1 Comment RSS Site Feed Author: AITpro Admin
Published: January 3, 2011
Updated: April 26, 2011

Open the secure.htaccess file in the BPS File Editor and add this Apache ErrorDocument Directive.  You can also add this to your currently active root htaccess file as well so that you do not have to reactivate BulletProof Security Mode for the root folder.  It does not matter where you put the ErrorDocument directive in your htaccess files because it is a matching condition or rule.  So this means that it only comes into play if one of the filters triggers a Forbidden activity or action.  I have included the ErrorDocument directive in the htaccess file example below near the top of the htaccess file just to keep it simple and visually logical.  The example below shows that the ErrorDocument 403  directive has been added after Options -Indexes near the top of the secure.htaccess file.

BPS .45.8 includes the ErrorDocument htaccess code (commented out until you uncomment it to “turn it on”) and the ait-pro.com forbidden.html file is in the /plugins/bulletproof-security/ folder.  Download and customize the forbidden.html file for your website and upload it to your correct website folder.  In BPS .45.9 this will be a one click feature, but for now it is manual. 

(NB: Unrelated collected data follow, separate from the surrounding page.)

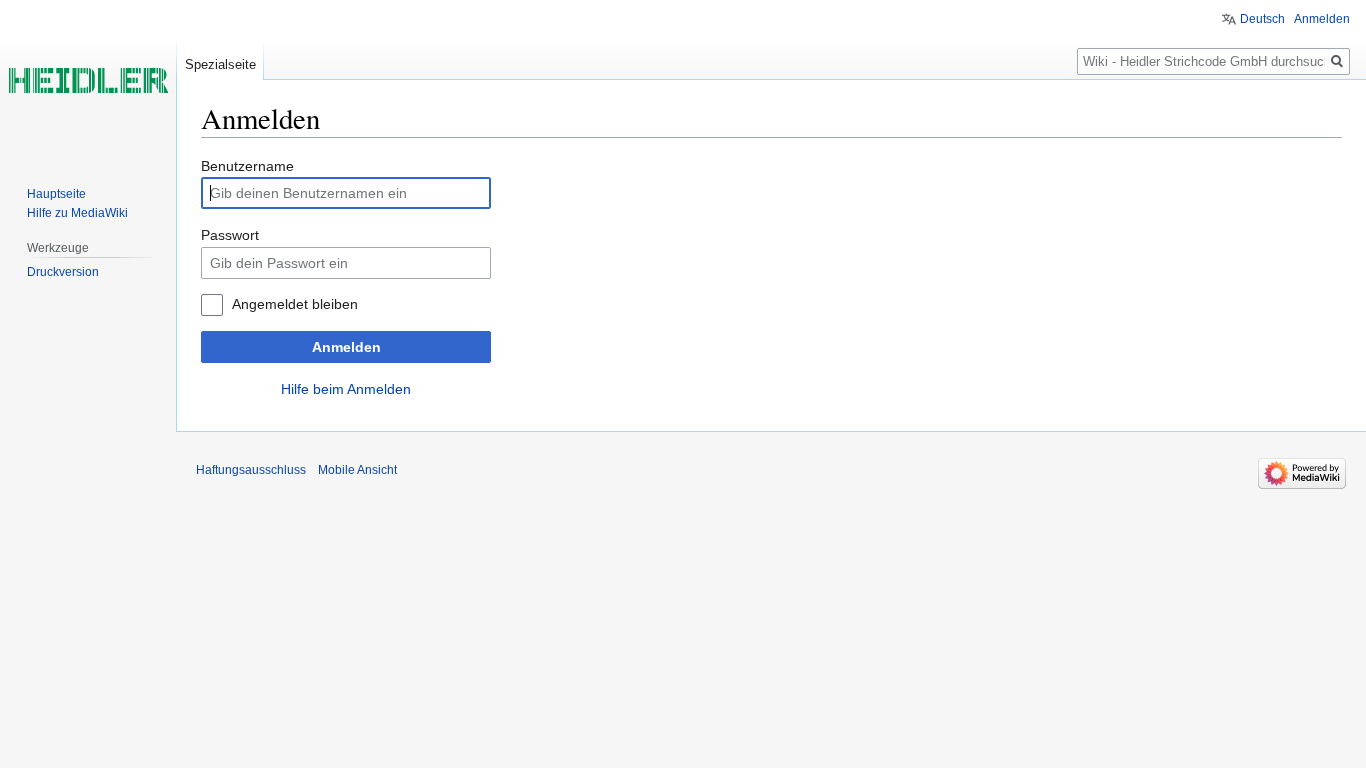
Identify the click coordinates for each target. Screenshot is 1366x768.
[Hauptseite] (88, 80)
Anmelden (346, 347)
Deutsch (1262, 19)
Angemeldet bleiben (295, 304)
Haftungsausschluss (251, 470)
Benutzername (247, 166)
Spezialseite (220, 64)
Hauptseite (56, 194)
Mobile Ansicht (357, 470)
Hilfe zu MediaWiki (77, 213)
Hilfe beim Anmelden (346, 389)
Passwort (230, 235)
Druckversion (63, 272)
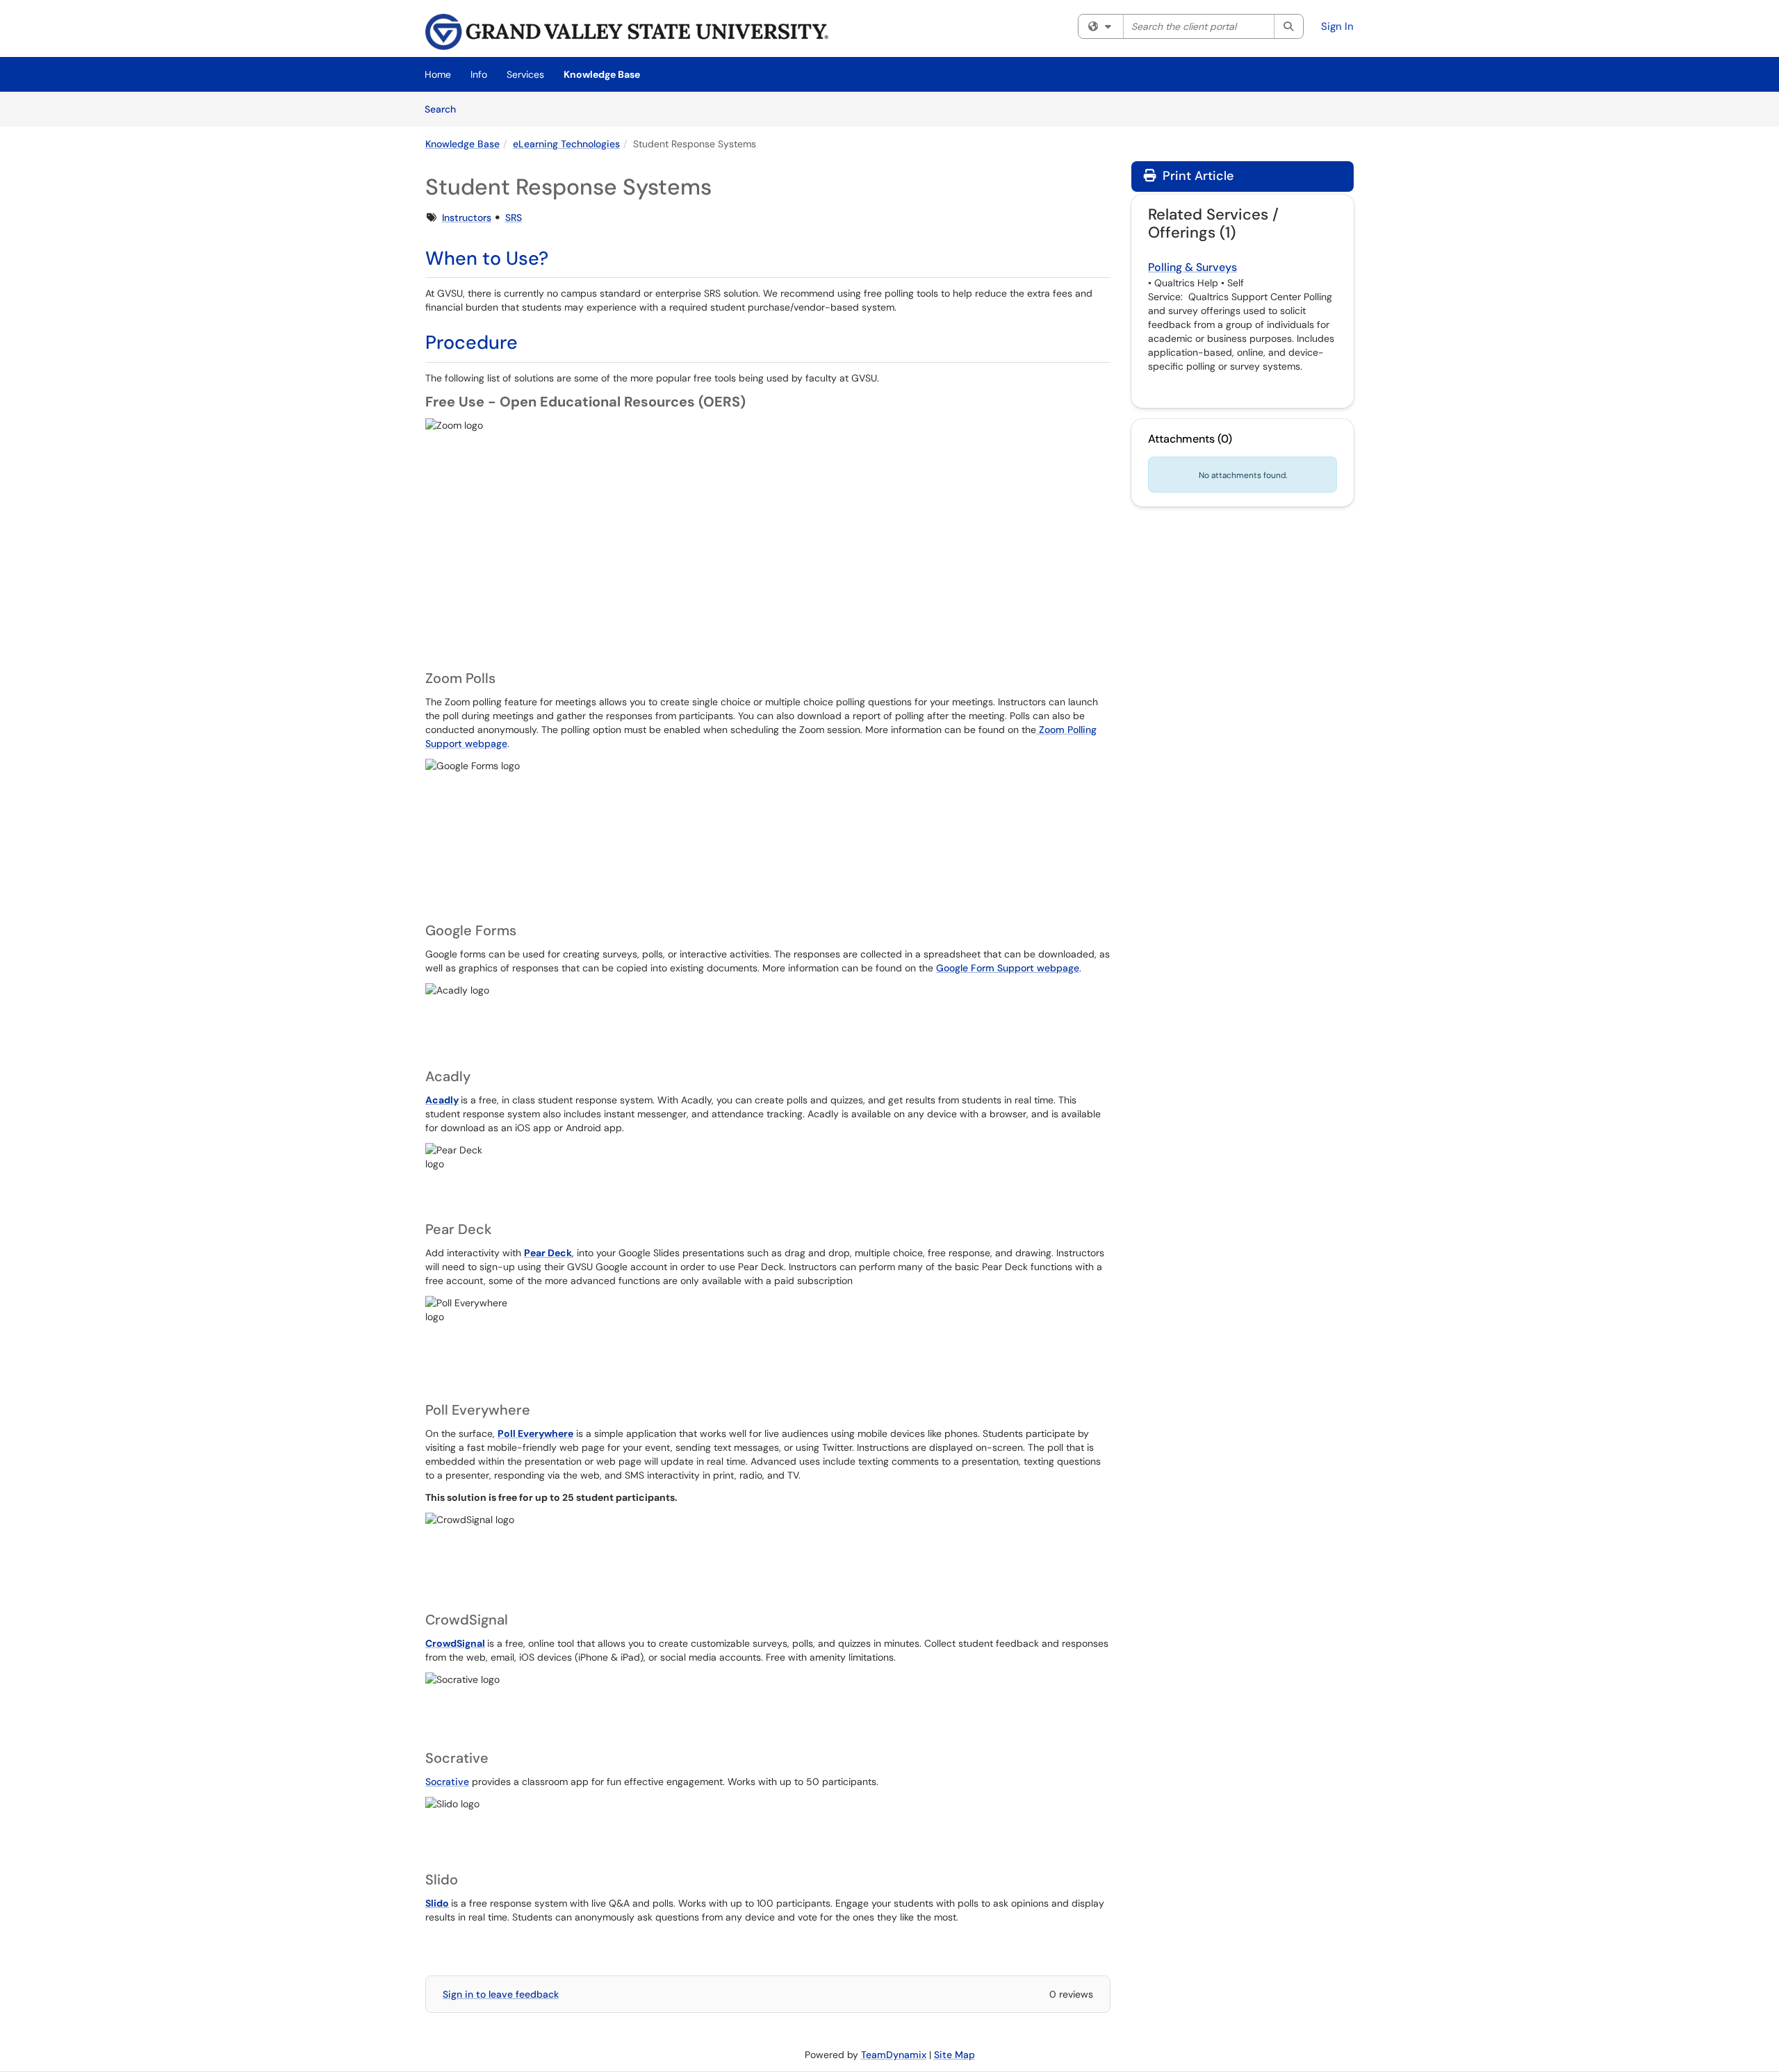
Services (525, 74)
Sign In (1337, 26)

If you want to use the Forbidden HTML page that AIT-pro.com is using as a starting point and customize it for your website > Download the AITpro forbidden.html file > or you can just create your own from scratch.  Upload the AITpro or your own forbidden.html file to your website.  If your WordPress installation is in the root folder then you can upload the file there.  It does not really matter where the forbidden.html is uploaded to your server / website as long as the path matches for the ErrorDocument 403 / directive.

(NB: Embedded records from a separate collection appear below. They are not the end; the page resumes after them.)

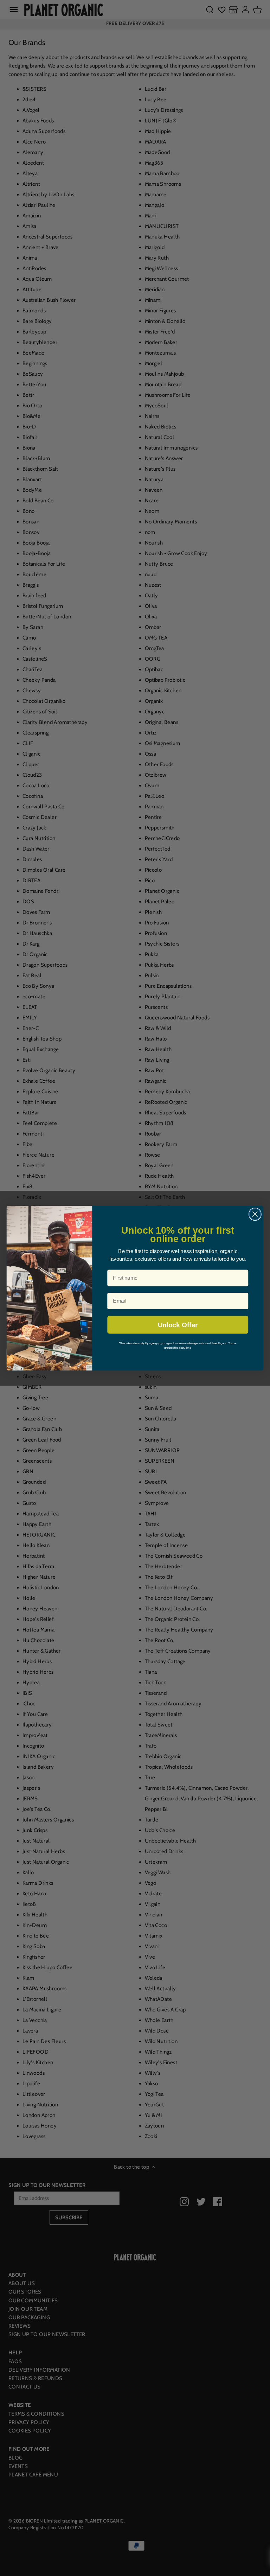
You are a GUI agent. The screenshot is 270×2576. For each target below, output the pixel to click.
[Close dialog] (255, 1214)
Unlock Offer (178, 1324)
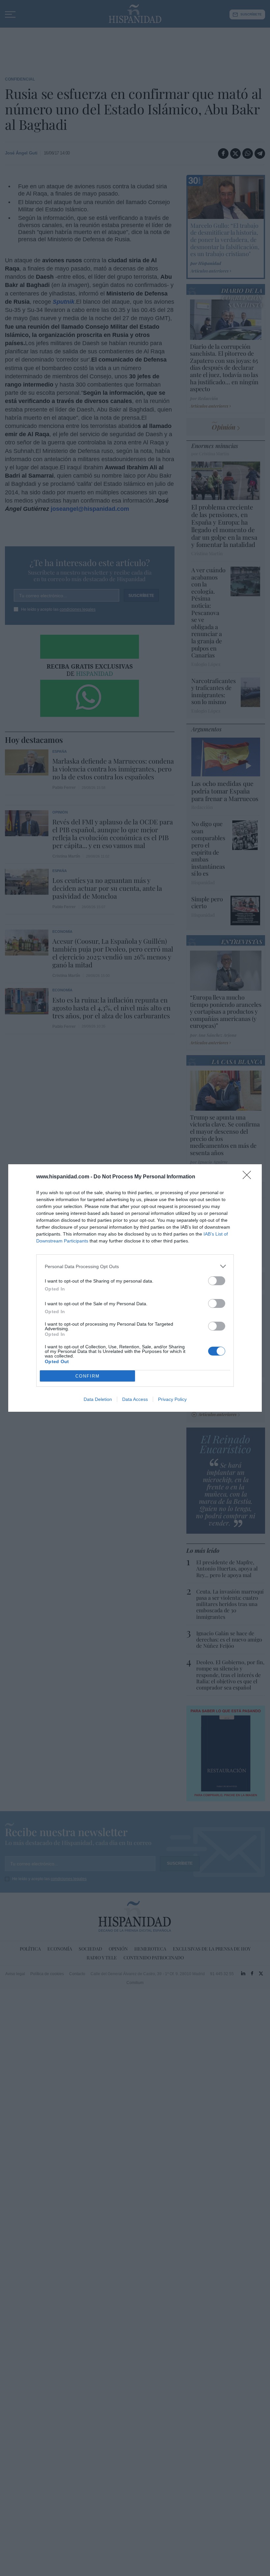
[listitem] (135, 1266)
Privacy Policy (172, 1399)
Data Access (135, 1399)
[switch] (216, 1280)
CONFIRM (87, 1376)
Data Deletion (98, 1399)
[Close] (249, 1177)
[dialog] (135, 1288)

# AddHandler application/x-httpd-php5 .php
# AddHandler cgi-php5 .php

Options -Indexes

ErrorDocument 403 /forbidden.html

# BEGIN WordPress
RewriteEngine On
RewriteBase /

ErrorDocument 403 / Various Examples and Scenarios

If you only have one WordPress installation and if your WordPress installation was in a subfolder called /your-blog-folder, then it would probably be best to upload the forbidden.html file to that folder and add that folder name to path to the forbidden.html file.

ErrorDocument 403 /your-blog-folder/forbidden.html

Let’s say you have several WordPress installations / websites in several different folders on your website domain and you only wanted to have one 403 Forbidden file for all of them.  For the example I will use AIT-pro.com with some made up folder names where WordPress is hypothetically installed.  The folder names are /WP1, /WP2 and /WP3.  In my example I have the forbidden.html file uploaded to my root folder so that means I do not need to add any folder names.  The ErrorDocument directive is a literal rule and will only look where you tell it to look.  This ErrorDocument directive then works for all of the WordPress installations as long as you add this to each of their htaccess files.  You could also be handling all of your WordPress installations from one htaccess file, but that is beyond the scope of how BPS is set up by default.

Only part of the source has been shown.